● Records provided
• • • • •

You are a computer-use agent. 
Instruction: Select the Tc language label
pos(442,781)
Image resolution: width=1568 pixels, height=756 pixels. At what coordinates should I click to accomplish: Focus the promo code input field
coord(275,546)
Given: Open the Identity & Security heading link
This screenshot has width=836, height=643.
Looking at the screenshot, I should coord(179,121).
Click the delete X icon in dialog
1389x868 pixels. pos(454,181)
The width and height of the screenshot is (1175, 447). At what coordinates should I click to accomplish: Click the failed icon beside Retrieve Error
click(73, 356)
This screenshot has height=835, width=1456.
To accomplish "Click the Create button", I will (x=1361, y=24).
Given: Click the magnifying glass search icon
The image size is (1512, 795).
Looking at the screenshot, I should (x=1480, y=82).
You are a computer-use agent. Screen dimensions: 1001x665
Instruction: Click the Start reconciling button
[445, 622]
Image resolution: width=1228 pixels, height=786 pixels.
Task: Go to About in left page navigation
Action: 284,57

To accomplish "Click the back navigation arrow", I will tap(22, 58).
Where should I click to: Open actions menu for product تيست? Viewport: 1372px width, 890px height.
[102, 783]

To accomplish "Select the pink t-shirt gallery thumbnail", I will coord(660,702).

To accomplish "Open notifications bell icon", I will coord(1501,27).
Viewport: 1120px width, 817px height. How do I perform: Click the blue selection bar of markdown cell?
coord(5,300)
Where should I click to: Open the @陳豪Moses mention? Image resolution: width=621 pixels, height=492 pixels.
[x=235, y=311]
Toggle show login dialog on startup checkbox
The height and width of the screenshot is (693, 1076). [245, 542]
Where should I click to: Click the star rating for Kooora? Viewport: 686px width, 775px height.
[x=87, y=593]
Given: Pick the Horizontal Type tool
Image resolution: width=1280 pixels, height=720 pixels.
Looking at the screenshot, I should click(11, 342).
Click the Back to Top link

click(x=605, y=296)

• • • • •

● Given problem
Please write out all of the data above again, word for word and line for line, without changing anything.

● Written response
You are a computer-use agent. 
Instruction: Select the Tc language label
pos(442,781)
Image resolution: width=1568 pixels, height=756 pixels. At what coordinates should I click to accomplish: Focus the promo code input field
coord(275,546)
Given: Open the Identity & Security heading link
This screenshot has width=836, height=643.
Looking at the screenshot, I should coord(179,121).
Click the delete X icon in dialog
1389x868 pixels. pos(454,181)
The width and height of the screenshot is (1175, 447). At what coordinates should I click to accomplish: Click the failed icon beside Retrieve Error
click(73, 356)
This screenshot has height=835, width=1456.
To accomplish "Click the Create button", I will (x=1361, y=24).
Given: Click the magnifying glass search icon
The image size is (1512, 795).
Looking at the screenshot, I should (x=1480, y=82).
You are a computer-use agent. Screen dimensions: 1001x665
Instruction: Click the Start reconciling button
[445, 622]
Image resolution: width=1228 pixels, height=786 pixels.
Task: Go to About in left page navigation
Action: 284,57

To accomplish "Click the back navigation arrow", I will tap(22, 58).
Where should I click to: Open actions menu for product تيست? Viewport: 1372px width, 890px height.
[102, 783]

To accomplish "Select the pink t-shirt gallery thumbnail", I will coord(660,702).

To accomplish "Open notifications bell icon", I will coord(1501,27).
Viewport: 1120px width, 817px height. How do I perform: Click the blue selection bar of markdown cell?
coord(5,300)
Where should I click to: Open the @陳豪Moses mention? Image resolution: width=621 pixels, height=492 pixels.
[x=235, y=311]
Toggle show login dialog on startup checkbox
The height and width of the screenshot is (693, 1076). [245, 542]
Where should I click to: Click the star rating for Kooora? Viewport: 686px width, 775px height.
[x=87, y=593]
Given: Pick the Horizontal Type tool
Image resolution: width=1280 pixels, height=720 pixels.
Looking at the screenshot, I should click(11, 342).
Click the Back to Top link

click(x=605, y=296)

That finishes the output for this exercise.